Commentary on Political Economy

Friday 1 July 2011

Comment on Gavyn Davies latest Post


This is a good short piece from Davies that touches all the right buttons so far as a strictly "technical" analysis of the US debt ceiling is concerned. What we wished to point out here, however, is that the times when the capitalist economy is in "crisis" are precisely the times when "strictly technical" analysis is no longer sufficient to understand what is happening. It is in times of "crisis" that what are the "economic rules" that guide the day-to-day "management" of the capitalist economy rapidly lose their "matter-of-factness" and become.... "problematic" in the sense that the antagonistic interests on which this economy is based come to the fore and become much harder "to reconcile".

We wish to emphasise two premises that we will not be able to review here - for that reason we invite readers to visit our www.eforum21.com site (still "underconstruction", where we provide initial "hints" about an alternative politico-economic approach to these matters).
The first matter is that the role of the State in the US and other capitalist economies tends to expand after every "recession or financial or disinflationary or deflationary crisis" with the exception of the period of the so-called Great Moderation - during which capital made a concerted and colossal attempt to reconfigure and reduce the boundaries of State intervention in the economy.
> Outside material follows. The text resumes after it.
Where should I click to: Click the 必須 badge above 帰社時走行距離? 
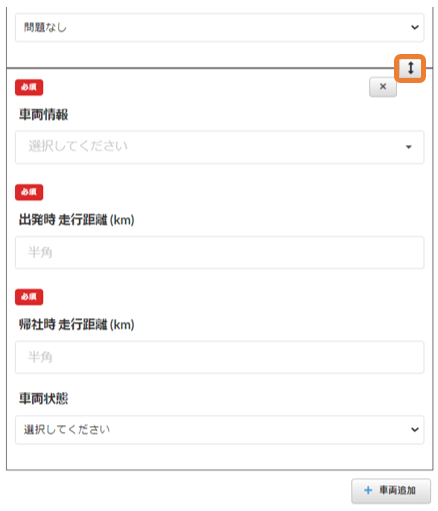29,297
Each "crisis" is caused by "financial expansion" (much in the way theorised by Hyman Minsky) with a "consequent" finance-induced recession that necessitates the fresh "intervention" of the State to assume the "debts" that were deemed to be "private" back under its wing, directly as "public debt" (something Martin Wolf referred to as "notionally public debt").

This is a point that Joseph Belbruno has pushed for a while in FT Comments over the past year and a half and that Gillian Tett (we note) picked up in her last piece.
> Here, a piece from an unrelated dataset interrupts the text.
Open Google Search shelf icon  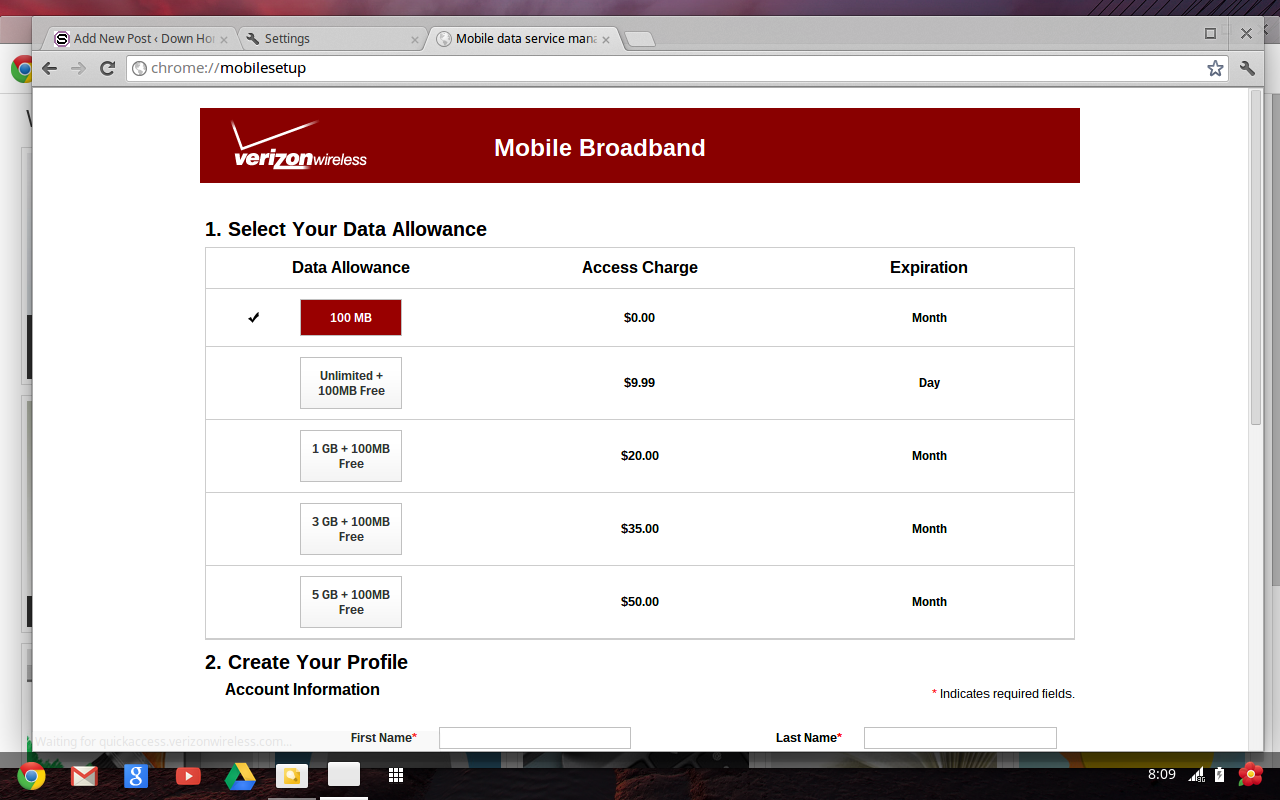click(x=136, y=775)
The next premise (to bring this to a close) is that these "economic and financial crises" are much more than just "economic and financial": they actually concern "real problems" in determining "the burden of adjustment" between social classes - and between nations! Within this premise, it is possible to see a "fracture" in the US and European bourgeois elites on exactly how to deal with these problems (again something originally pointed out by Belbruno and explicitly followed by Gillian Tett in one of her recent pieces). This is a "fracture" that is very serious and that concerns above all two very different ways of seeing the role of the State in the capitalist economy. The gravity of this "fracture" is such that the outcome cannot be taken for granted. Good week-end to all!